R Les marchés restent très volatils. Et tous s'attendent à de nouvelles hausses. Les distributeurs alimentaires se basent sur le fait que dans les prochains 10 ou 12 ans, le coût des aliments restera structurellement plus haut qu'il ne l'était dans les années 90. Dans l'appréhension d'une nouvelle hausse, ils maintiennent leurs prix élevés.

Q: La crise financière n'a-t-elle donc aucun impact sur la situation alimentaire ?

R Globalement , elle a une double influence, positive et négative. À la fin du printemps, les pays donateurs s'étaient entendus pour accentuer l'aide publique aux pays en développement, en augmentant les investissements privés et en essayant de relancer l'agriculture, qui avait longtemps été laissée pour compte. Ça prenait beaucoup d'argent. Avec la crise financière, les États risquent d'être de moins en moins prêts à aider. En revanche, depuis le printemps dernier, on a compris qu'il était nécessaire de mieux réguler les marchés agricoles. Avec la crise boursière, ce discours devient de plus en plus audible, on comprend mieux que les gouvernements ont un rôle à jouer dans la régulation des marchés.

Q: La hausse des prix alimentaires est-elle nécessairement néfaste? Ne profite-t-elle pas aux paysans dont la production prend de la valeur ?

R La moitié du milliard de personnes qui souffrent de la faim sur la planète sont de petits paysans qui ne parviennent pas à vivre des fruits de leurs récoltes! Ils exploitent des terres de moins de deux hectares et vendent leurs récoltes à des acheteurs qui leur dictent les prix. Ces paysans n'ont aucun pouvoir de négociation. Quand les prix sont trop bas, ils ne gagnent plus assez pour vivre. Mais leurs bénéfices n'augmentent pas quand les prix montent.

Q: Votre prédécesseur Jean Ziegler avait dit que la production d'agrocarburants, comme le bioéthanol fabriqué à partir de blé ou de maïs, constitue un «crime contre l'humanité» parce qu'elle contribue à la hausse des prix alimentaires. Partagez-vous son indignation?

R Je ne suis pas certain que Jean Ziegler dirait la même chose aujourd'hui. Et j'ai moi-même une vision plus nuancée des biocarburants. Produits par de petits producteurs dans les pays en voie de développement, ils peuvent contribuer à l'indépendance énergétique de ces pays. Mais aujourd'hui, en Amérique du Nord et en Europe, on donne des subsides publics à de grands exploitants qui sont ceux qui en ont le moins besoin! Cette production massive contribue à la hausse des prix.

Q: Le nombre et la proportion d'affamés ne cessent d'augmenter.
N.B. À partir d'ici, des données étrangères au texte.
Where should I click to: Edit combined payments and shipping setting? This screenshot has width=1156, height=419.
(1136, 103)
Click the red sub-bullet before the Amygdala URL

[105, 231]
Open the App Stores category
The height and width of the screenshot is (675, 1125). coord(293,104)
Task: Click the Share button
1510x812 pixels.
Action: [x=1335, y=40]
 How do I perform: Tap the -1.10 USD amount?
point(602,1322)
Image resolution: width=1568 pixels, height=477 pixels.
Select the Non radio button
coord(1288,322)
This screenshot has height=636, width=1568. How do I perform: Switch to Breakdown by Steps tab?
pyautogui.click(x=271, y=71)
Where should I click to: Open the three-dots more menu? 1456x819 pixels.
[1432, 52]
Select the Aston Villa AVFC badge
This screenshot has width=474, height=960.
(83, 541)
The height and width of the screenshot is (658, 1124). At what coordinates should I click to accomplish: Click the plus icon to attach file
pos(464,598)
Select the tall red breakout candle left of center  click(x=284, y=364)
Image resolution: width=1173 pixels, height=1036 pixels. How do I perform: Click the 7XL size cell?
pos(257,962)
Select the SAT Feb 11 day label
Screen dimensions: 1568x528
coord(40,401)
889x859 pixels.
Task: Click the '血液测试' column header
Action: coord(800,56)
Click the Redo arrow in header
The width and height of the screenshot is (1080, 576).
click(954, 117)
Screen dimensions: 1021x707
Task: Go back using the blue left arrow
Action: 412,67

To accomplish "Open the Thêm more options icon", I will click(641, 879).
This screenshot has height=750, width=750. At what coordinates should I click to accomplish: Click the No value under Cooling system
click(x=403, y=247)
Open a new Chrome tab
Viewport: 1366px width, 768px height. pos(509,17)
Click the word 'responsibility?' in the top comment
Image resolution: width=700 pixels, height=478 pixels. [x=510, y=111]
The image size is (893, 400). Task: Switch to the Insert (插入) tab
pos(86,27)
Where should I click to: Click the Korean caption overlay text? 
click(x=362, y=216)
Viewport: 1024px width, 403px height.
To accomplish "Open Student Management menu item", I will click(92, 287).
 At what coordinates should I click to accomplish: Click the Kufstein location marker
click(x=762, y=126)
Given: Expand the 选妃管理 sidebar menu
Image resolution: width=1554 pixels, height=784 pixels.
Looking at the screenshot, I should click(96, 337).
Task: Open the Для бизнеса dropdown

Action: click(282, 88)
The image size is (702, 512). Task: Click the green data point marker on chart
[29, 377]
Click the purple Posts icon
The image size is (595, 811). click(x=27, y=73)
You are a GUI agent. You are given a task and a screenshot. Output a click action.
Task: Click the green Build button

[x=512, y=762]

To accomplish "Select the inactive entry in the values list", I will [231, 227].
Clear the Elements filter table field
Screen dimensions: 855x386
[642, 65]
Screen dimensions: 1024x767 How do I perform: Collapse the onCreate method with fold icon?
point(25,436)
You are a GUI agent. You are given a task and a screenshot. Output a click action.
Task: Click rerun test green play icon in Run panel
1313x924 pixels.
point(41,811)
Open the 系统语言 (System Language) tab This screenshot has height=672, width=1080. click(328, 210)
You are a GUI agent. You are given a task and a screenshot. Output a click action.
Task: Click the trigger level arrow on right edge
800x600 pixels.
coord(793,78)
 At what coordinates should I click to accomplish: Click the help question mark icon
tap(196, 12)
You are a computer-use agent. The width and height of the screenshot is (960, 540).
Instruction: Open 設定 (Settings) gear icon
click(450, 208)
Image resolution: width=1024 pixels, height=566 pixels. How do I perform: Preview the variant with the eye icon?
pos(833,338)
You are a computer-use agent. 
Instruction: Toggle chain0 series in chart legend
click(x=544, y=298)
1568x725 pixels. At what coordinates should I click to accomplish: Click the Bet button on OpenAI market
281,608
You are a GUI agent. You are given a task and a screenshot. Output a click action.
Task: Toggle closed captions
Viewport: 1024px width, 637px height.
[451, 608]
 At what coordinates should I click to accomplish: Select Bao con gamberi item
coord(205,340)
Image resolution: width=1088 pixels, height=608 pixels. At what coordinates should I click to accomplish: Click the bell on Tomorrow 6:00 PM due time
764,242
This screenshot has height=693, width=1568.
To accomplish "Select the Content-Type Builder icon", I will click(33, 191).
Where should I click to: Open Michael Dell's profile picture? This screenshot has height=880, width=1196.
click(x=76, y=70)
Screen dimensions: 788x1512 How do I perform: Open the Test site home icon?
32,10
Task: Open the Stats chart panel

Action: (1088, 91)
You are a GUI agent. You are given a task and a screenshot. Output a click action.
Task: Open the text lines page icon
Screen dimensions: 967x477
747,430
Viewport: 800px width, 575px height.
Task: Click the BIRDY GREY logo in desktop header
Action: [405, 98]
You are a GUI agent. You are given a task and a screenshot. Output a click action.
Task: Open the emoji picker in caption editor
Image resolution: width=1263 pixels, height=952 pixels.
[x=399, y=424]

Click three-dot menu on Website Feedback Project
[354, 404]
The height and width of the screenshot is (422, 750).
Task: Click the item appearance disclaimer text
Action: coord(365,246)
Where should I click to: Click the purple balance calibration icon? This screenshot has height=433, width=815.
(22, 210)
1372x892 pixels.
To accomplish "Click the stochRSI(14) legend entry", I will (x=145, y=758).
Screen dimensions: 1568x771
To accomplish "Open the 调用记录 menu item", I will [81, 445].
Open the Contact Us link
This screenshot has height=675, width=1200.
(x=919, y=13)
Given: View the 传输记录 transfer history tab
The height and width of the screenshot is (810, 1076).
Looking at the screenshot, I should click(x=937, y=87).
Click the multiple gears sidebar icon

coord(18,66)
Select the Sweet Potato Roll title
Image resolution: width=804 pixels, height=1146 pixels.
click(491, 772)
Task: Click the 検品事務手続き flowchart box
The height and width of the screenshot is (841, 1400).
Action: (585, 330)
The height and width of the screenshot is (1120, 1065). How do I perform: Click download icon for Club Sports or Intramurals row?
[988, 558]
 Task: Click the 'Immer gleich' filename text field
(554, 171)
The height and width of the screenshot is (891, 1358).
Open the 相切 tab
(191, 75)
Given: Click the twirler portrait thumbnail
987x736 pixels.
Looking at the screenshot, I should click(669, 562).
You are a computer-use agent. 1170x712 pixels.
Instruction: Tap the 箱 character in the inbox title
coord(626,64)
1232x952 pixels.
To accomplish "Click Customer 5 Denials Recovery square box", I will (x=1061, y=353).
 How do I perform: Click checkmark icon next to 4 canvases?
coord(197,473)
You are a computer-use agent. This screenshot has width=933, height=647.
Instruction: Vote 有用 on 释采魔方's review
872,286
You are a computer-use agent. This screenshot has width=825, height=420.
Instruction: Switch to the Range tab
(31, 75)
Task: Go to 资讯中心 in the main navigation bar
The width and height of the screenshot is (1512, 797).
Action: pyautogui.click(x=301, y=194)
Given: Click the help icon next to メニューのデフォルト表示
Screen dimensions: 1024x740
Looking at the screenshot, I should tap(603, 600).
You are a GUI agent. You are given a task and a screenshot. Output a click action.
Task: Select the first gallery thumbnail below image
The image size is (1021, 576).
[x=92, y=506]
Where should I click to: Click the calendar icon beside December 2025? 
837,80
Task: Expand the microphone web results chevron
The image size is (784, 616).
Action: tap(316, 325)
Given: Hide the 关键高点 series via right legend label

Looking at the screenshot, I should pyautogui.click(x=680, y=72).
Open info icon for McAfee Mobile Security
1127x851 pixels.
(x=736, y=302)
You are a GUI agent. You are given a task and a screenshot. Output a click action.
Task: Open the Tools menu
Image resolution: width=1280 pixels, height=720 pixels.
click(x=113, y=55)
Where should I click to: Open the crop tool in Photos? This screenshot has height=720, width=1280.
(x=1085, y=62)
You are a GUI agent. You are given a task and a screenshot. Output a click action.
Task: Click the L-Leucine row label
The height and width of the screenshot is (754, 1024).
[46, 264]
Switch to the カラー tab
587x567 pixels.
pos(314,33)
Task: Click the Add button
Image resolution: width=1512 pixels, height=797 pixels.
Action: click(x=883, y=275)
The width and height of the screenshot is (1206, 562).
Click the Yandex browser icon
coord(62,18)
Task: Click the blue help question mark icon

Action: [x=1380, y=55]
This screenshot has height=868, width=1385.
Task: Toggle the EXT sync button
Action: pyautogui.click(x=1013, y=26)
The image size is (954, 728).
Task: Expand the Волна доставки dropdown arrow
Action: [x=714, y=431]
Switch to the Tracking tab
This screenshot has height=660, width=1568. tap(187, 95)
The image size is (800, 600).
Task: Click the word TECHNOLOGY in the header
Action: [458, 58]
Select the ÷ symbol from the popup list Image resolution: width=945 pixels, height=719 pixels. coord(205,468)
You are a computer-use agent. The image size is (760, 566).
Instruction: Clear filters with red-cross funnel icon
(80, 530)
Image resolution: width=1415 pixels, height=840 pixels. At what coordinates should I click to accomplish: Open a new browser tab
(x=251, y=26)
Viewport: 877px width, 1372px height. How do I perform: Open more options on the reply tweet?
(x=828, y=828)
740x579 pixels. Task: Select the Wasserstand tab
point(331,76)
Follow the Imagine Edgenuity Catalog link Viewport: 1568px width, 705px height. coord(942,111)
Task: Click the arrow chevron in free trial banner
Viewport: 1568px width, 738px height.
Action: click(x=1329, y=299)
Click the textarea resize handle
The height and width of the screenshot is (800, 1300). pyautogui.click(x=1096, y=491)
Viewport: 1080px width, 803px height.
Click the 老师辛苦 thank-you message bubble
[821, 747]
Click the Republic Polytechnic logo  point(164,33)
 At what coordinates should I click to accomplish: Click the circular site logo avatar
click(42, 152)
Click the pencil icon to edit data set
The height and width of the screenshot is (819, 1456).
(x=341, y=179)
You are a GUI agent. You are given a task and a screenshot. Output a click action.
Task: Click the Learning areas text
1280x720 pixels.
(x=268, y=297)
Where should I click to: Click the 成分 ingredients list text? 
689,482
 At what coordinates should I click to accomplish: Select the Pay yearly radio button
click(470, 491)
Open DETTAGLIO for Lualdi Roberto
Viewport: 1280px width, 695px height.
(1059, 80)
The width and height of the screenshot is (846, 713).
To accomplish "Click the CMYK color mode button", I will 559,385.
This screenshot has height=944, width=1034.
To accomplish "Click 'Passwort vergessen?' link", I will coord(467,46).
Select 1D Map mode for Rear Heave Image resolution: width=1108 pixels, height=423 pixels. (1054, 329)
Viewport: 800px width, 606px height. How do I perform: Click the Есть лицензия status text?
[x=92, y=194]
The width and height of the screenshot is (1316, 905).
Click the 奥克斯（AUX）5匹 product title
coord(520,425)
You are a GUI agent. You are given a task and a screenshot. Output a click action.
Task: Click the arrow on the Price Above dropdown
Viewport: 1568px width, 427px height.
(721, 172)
Pourquoi ?

R On traite souvent le problème comme s'il était dû à un volume insuffisant de production. Et que la solution consistait à produire plus de nourriture. Mais c'est comme si on voulait éliminer le problème de la faim à New York en doublant le nombre de supermarchés, sans se soucier des gens qui n'ont pas les moyens d'y acheter la nourriture! C'est absurde. Le vrai problème, ce sont les gouvernements qui ne font rien pour augmenter le pouvoir d'achat des plus pauvres. Regardez l'Inde. Ce pays exporte de la nourriture, alors que 231 millions de personnes y souffrent de la faim. Le problème est politique. Et sa solution passe par une distribution plus juste de la nourriture. Si les gouvernements concernés ne mettent pas en place des mesures pour protéger le droit à l'alimentation, nous allons perdre le combat contre la faim.

Q: Quels sont les pays qui vous inquiètent le plus en ce moment ?

R Haïti et la Corne de l'Afrique, où une catastrophe naturelle et un conflit civil ont accentué la crise. Malheureusement, on risque encore, dans les prochains mois, d'entendre parler de l'Éthiopie et de l'Érythrée...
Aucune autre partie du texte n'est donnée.